The march on 22 April was a powerful and creative way for Australian workers to have their voices heard, with the march culminating in a concert at the Sydney Cricket Ground at Moore Park.
The NSWNA was there in force to represent the value of nurses and to show their support for all workers’ rights. With prime position at the front of the march, the NSWNA showed their dedication to its members, proudly waving their flags and banners.
Unions NSW Secretary, John Robertson, gave an inspiring speech that encouraged Australians to keep up the fight and to protect their rights at work. ‘Be loud and proud for what we stand for – we must have our voices heard about our opposition to IR laws,’ he said.
‘We are sending a message to Howard – we are coming after him in the next election and we will be voting for our rights at work,’ Robertson said to an applauding crowd.
The march attracted a huge crowd that was loud and clear as they made the journey from Hyde Park to the SCG. Young and old workers marched side by side with families, officials and even pets.
The concert drew over an estimated 40,000 revellers and some of Australia’s biggest music acts performed at the SCG. Peter Garrett attended as a special guest. The artists were proud to lend their time and talents to such an important cause.
Members have their say
Angela Pridham, RN and NSWNA Councillor, Illawarra Mental Health
‘As nurses we could lose the conditions of our awards that we have all fought so hard for – these laws are just generally unfair on workers.’

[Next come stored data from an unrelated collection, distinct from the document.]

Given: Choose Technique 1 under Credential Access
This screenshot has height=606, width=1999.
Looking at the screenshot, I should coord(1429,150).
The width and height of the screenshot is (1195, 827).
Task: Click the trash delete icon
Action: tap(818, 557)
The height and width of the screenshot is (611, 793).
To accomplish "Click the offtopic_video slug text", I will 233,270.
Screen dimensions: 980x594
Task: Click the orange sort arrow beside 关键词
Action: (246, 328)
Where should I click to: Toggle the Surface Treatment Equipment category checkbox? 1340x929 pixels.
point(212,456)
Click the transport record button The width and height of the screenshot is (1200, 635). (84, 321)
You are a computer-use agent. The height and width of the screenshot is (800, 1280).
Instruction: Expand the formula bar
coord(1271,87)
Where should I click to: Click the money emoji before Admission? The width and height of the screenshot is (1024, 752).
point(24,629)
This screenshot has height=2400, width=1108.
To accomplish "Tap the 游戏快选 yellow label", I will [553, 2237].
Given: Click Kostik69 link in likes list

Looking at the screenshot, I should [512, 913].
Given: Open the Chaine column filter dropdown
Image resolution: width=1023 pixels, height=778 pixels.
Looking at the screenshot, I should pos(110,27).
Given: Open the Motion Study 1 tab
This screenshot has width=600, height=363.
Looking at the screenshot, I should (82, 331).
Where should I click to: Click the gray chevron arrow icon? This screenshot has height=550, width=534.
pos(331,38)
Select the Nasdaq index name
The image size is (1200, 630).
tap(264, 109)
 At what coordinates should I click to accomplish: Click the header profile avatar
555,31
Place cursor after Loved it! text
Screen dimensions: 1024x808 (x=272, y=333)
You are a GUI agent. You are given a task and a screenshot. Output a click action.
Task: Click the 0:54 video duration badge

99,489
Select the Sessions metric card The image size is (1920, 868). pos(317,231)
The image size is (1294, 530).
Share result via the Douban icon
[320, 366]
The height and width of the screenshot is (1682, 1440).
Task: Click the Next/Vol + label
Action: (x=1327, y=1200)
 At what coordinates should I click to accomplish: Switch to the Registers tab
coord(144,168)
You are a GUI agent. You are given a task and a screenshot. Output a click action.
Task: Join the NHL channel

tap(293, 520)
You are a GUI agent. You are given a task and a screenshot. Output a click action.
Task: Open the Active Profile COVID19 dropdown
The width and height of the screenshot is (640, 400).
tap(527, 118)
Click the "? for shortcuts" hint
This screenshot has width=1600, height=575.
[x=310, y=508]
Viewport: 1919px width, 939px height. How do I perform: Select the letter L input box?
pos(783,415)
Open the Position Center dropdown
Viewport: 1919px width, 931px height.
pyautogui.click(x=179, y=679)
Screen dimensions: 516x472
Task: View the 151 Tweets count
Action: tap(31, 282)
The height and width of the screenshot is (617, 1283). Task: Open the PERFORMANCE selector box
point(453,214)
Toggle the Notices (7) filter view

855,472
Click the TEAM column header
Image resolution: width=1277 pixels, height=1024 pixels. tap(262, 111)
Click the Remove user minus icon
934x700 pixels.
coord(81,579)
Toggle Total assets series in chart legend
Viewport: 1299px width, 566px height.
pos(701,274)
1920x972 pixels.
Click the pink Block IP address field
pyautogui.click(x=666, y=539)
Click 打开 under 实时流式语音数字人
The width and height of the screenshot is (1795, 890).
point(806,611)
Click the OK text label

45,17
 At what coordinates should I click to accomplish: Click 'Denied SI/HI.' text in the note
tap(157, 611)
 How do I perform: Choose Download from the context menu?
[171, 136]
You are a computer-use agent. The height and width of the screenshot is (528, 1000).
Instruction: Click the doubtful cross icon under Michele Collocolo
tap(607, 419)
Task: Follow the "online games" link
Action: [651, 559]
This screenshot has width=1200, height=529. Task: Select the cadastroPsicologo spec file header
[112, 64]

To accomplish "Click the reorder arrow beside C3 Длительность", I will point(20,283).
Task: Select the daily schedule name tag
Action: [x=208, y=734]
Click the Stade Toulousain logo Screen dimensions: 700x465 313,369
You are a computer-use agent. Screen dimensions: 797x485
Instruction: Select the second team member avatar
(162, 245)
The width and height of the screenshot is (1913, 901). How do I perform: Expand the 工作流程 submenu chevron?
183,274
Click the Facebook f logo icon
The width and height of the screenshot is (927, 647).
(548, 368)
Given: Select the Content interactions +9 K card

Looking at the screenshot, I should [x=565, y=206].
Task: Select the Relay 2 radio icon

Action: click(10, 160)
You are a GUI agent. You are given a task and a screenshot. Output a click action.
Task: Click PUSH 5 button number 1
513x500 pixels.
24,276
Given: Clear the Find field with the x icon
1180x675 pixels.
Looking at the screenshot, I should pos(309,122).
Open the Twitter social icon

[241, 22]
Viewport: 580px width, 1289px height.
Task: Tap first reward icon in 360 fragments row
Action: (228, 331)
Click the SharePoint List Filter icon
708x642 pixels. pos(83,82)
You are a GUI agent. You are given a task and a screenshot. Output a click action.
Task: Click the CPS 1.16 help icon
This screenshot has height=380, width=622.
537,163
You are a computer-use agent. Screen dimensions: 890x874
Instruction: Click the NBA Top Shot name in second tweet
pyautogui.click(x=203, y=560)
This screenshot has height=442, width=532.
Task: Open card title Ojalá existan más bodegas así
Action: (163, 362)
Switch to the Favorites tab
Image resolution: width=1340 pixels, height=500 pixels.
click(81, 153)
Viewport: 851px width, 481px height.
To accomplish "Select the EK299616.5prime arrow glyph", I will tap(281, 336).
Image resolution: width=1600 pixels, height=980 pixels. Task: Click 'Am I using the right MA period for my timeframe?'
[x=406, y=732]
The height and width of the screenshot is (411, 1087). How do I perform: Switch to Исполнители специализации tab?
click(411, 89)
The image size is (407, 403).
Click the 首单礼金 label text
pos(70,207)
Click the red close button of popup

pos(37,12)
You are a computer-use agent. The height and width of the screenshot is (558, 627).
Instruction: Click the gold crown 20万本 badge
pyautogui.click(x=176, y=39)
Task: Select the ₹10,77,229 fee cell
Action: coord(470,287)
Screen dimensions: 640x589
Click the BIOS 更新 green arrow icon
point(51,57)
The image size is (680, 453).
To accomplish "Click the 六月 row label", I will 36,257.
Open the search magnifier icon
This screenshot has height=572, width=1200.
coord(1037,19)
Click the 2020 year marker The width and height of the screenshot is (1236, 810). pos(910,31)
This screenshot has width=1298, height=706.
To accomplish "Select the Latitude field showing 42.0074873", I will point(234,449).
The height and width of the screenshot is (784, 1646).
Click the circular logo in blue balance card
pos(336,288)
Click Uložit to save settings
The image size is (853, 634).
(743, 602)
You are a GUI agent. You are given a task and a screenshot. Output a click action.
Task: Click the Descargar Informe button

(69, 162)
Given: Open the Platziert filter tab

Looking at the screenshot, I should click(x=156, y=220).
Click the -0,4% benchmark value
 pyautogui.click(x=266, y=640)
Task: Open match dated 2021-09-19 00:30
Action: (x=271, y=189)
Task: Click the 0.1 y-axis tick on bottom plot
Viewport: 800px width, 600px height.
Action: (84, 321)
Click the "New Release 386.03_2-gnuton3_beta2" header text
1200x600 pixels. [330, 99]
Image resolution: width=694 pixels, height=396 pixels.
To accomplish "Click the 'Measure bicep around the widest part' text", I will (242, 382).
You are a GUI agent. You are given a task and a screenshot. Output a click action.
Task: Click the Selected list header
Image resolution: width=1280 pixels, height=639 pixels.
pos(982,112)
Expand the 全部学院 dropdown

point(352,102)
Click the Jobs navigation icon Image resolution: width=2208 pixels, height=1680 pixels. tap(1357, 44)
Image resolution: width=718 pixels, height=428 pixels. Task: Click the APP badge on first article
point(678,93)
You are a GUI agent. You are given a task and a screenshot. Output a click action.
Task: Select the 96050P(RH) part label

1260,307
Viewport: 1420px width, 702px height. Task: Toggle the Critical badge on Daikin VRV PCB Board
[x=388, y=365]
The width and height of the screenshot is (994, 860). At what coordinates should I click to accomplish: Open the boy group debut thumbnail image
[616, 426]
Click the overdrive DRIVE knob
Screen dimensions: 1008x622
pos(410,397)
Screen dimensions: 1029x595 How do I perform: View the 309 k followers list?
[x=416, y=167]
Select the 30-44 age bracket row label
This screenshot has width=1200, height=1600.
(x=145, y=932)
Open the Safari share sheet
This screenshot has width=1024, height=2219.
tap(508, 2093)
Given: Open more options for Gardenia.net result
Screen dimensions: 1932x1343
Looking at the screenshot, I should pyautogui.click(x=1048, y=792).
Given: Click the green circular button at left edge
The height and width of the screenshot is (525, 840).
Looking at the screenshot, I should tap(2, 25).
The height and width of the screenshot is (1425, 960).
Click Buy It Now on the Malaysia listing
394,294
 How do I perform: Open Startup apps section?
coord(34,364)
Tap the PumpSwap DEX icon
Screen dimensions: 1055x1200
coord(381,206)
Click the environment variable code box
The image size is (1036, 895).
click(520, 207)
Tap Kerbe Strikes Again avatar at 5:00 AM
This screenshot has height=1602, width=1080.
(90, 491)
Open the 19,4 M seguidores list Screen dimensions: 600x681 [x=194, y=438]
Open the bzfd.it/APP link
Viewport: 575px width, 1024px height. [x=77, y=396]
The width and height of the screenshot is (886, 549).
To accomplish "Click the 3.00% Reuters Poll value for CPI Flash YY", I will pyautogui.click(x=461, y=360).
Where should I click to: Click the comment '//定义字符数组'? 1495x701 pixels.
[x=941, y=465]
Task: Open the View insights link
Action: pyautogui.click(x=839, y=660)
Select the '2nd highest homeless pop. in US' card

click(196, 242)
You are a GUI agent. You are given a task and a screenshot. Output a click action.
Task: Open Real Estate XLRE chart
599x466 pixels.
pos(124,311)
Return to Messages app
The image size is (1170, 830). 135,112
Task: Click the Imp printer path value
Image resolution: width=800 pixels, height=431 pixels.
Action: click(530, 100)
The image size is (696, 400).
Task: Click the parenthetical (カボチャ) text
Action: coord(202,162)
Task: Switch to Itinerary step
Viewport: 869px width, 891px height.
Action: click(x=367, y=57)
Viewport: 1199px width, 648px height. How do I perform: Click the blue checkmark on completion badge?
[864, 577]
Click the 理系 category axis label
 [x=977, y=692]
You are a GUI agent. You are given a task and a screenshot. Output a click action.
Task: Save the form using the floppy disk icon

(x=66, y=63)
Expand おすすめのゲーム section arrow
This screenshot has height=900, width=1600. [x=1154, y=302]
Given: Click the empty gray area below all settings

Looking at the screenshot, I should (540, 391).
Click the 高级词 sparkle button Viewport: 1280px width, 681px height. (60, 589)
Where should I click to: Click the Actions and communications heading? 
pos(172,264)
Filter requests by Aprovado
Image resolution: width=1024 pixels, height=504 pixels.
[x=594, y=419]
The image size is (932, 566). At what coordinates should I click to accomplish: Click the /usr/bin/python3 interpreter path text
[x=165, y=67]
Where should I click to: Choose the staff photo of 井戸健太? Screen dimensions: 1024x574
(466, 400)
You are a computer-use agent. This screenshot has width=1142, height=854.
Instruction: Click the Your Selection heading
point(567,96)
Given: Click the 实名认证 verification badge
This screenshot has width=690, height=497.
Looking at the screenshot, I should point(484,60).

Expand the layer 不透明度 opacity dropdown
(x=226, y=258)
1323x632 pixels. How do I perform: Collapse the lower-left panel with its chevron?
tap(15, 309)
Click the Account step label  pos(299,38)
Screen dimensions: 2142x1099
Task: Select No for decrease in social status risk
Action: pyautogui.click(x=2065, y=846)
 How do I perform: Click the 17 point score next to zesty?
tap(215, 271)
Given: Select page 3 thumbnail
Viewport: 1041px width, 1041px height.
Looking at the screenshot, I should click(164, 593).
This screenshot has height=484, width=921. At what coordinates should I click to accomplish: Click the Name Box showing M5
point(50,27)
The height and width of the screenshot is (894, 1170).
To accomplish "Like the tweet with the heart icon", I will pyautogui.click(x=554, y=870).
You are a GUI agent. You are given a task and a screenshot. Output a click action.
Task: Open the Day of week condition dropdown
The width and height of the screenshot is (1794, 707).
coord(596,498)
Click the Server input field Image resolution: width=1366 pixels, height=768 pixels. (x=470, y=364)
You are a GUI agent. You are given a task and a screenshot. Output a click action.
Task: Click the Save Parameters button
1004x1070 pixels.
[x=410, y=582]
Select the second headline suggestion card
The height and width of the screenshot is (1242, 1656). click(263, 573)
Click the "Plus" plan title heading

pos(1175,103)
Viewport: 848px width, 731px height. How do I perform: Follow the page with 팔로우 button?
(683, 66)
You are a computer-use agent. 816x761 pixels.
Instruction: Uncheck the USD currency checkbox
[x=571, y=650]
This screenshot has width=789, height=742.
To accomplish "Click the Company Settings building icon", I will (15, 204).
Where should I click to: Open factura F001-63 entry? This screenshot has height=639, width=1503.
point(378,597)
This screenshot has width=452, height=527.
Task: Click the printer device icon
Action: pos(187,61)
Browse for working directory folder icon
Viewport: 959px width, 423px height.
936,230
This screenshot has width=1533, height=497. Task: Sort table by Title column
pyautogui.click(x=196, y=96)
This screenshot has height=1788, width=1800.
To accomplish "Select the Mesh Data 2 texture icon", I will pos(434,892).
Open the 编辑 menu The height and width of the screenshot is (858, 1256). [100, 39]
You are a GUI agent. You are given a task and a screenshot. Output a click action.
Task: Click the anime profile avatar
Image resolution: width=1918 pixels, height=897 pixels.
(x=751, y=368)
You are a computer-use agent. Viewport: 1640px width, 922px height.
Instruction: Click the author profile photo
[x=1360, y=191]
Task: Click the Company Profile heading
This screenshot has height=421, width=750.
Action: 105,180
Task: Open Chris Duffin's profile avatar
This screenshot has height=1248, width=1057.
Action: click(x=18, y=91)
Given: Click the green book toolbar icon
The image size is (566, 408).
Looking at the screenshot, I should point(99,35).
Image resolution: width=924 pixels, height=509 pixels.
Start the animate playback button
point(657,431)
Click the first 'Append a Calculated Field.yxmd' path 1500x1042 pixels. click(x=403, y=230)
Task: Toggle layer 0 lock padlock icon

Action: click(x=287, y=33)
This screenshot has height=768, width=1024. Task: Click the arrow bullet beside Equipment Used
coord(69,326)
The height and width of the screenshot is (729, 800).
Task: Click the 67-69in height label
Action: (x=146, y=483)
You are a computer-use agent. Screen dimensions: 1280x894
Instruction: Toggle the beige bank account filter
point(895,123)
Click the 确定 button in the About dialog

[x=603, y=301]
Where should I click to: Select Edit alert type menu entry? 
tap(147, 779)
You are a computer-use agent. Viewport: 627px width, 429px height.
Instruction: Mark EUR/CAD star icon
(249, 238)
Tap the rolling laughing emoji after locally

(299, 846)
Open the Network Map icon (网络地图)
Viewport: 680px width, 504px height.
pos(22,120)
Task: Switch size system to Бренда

Lyn Hopper, NUM and NSWNA Councillor at Manly Hospital
‘I am worried about the future of job conditions and job security – my colleagues in aged care are already feeling the effects and it’s scary.’
Phillip Sheard, CNC and NSWNA Branch Secretary at Sydney/Sydney Eye Hospital, with children Alex and Elena
‘I want fairness across the board for all workers, especially people who don’t have marketable skills and may find it difficult to negotiate their rights and conditions.’